» Given passage
What is a Differential Oscilloscope Probe?
First, let's discuss what a “normal” oscilloscope probe is. The oscilloscope probes you likely use most commonly is a single ended probe, with a ground lead or spring which you connect to the ground of your circuit, and a pokey bit (technical term!) that you measure your signal with. If you were to connect that ground lead to something other than either a floating voltage or the same potential as your oscilloscope’s earth ground, you are very likely to damage the probe or oscilloscope. I hate to admit it, but I have done this in the past when probing a H-Bridge circuit, I completely vaporized the ground lead and melted the entire probe cable as it shorted my very high current h-bridge to ground through the scope. Not a great day at the office.

» Aim 1
In the passage on oscilloscope probes, what does a single ended probe have that you connect to the ground of your circuit?
» Aim 2
Translate this sentence from the passage on oscilloscope probes into Spanish: "If you were to connect that ground lead to something other than either a floating voltage or the same potential as your oscilloscope’s earth ground, you are very likely to damage the probe or oscilloscope."

» Information provided
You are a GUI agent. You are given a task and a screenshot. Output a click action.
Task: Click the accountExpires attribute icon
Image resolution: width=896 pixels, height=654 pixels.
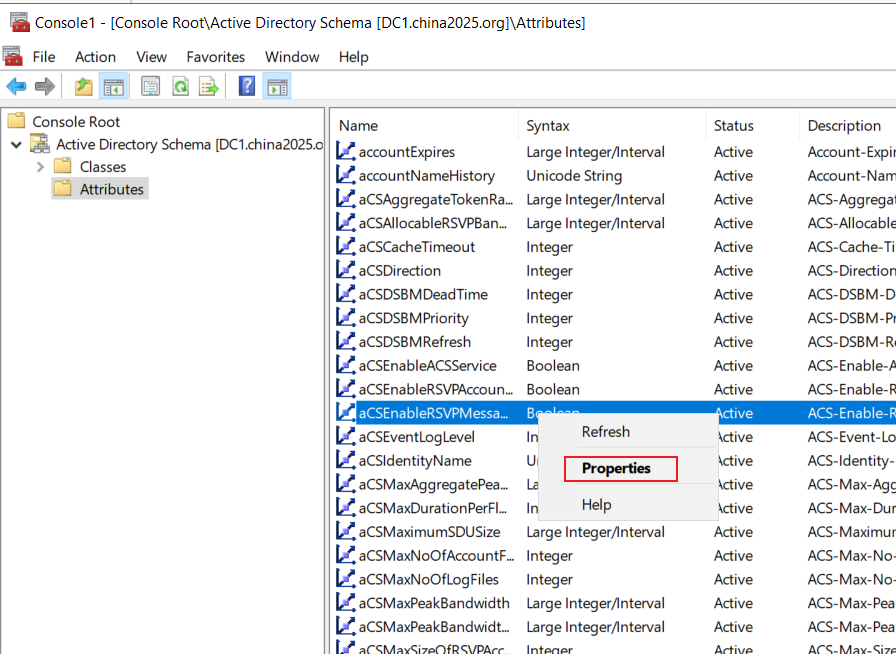click(346, 151)
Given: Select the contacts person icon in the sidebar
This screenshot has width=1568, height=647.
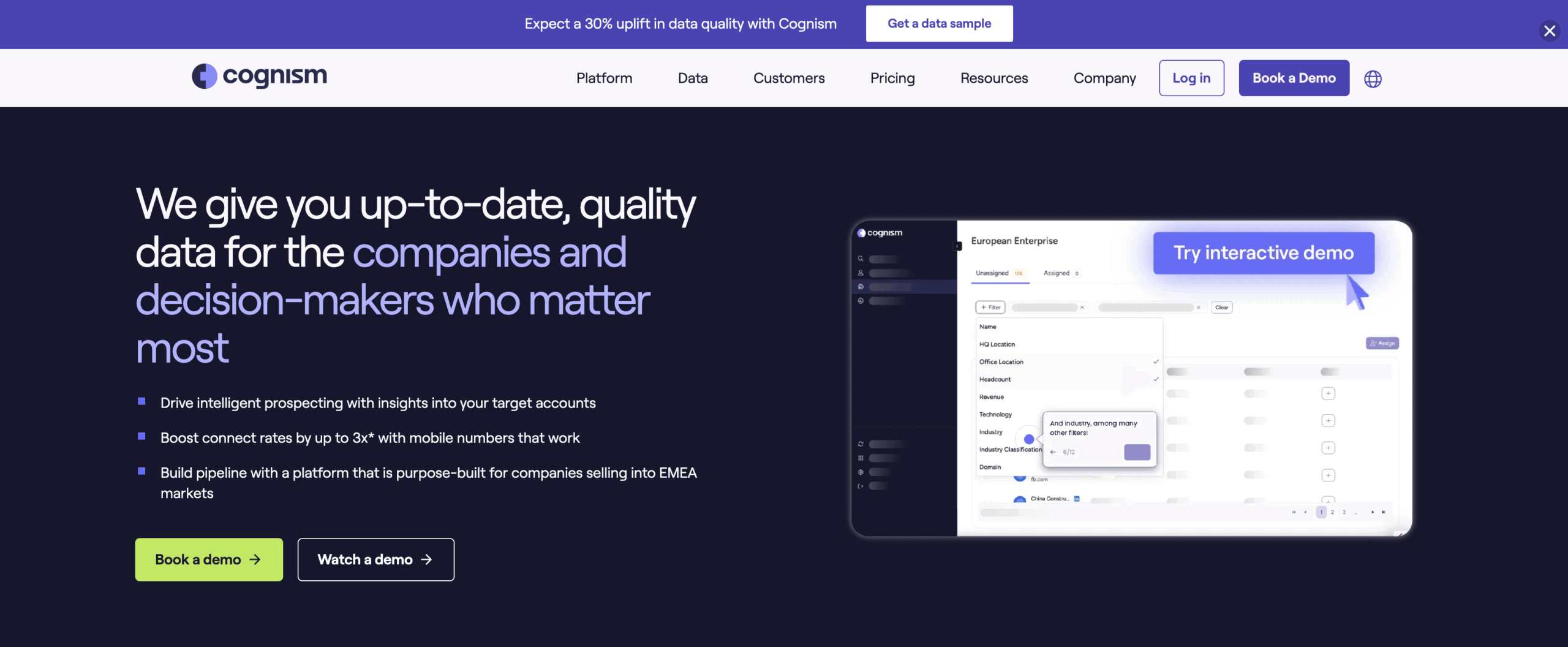Looking at the screenshot, I should (861, 273).
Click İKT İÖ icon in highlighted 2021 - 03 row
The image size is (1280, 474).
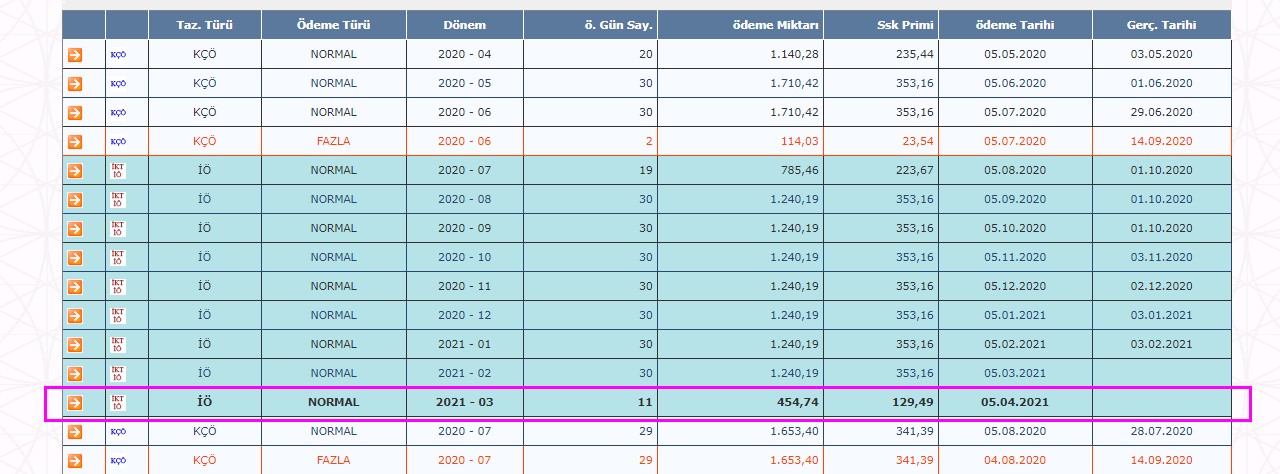pos(118,403)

» Exercise solution 1
A ground lead or spring.

» Exercise solution 2
Si conectaras ese cable de tierra a algo que no fuera un voltaje flotante o el mismo potencial que la tierra física de tu osciloscopio, es muy probable que dañes la sonda o el osciloscopio.